* _Description of the task_:
Output exactly the span of lines beginning with the one that holds "The image size is (1866, 1988)." and ending with the last line of the data below.

* _Entries supplied_:
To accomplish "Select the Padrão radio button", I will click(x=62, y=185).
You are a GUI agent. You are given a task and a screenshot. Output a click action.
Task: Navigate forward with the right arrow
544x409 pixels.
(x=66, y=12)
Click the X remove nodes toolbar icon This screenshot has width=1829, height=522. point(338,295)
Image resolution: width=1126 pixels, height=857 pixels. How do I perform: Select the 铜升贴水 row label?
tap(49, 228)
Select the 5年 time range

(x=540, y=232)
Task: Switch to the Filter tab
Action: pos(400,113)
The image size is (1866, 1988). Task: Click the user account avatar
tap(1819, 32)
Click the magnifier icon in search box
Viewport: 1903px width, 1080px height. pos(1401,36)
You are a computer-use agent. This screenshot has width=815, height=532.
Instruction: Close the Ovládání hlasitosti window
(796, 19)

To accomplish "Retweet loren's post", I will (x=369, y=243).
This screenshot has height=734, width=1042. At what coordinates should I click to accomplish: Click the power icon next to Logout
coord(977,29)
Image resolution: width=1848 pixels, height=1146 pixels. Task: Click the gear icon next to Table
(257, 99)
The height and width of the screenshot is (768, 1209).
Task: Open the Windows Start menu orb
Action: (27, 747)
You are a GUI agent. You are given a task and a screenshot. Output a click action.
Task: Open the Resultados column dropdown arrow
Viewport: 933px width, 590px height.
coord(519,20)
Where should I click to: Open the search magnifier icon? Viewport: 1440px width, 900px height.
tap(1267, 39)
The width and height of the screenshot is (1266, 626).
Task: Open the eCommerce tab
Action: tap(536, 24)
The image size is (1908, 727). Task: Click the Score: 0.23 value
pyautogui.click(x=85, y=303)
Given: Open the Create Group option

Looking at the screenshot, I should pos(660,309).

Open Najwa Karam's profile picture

* _Your response_:
The image size is (1866, 1988). Task: Click the user account avatar
tap(1819, 32)
Click the magnifier icon in search box
Viewport: 1903px width, 1080px height. pos(1401,36)
You are a computer-use agent. This screenshot has width=815, height=532.
Instruction: Close the Ovládání hlasitosti window
(796, 19)

To accomplish "Retweet loren's post", I will (x=369, y=243).
This screenshot has height=734, width=1042. At what coordinates should I click to accomplish: Click the power icon next to Logout
coord(977,29)
Image resolution: width=1848 pixels, height=1146 pixels. Task: Click the gear icon next to Table
(257, 99)
The height and width of the screenshot is (768, 1209).
Task: Open the Windows Start menu orb
Action: (27, 747)
You are a GUI agent. You are given a task and a screenshot. Output a click action.
Task: Open the Resultados column dropdown arrow
Viewport: 933px width, 590px height.
coord(519,20)
Where should I click to: Open the search magnifier icon? Viewport: 1440px width, 900px height.
tap(1267, 39)
The width and height of the screenshot is (1266, 626).
Task: Open the eCommerce tab
Action: tap(536, 24)
The image size is (1908, 727). Task: Click the Score: 0.23 value
pyautogui.click(x=85, y=303)
Given: Open the Create Group option

Looking at the screenshot, I should pos(660,309).

Open Najwa Karam's profile picture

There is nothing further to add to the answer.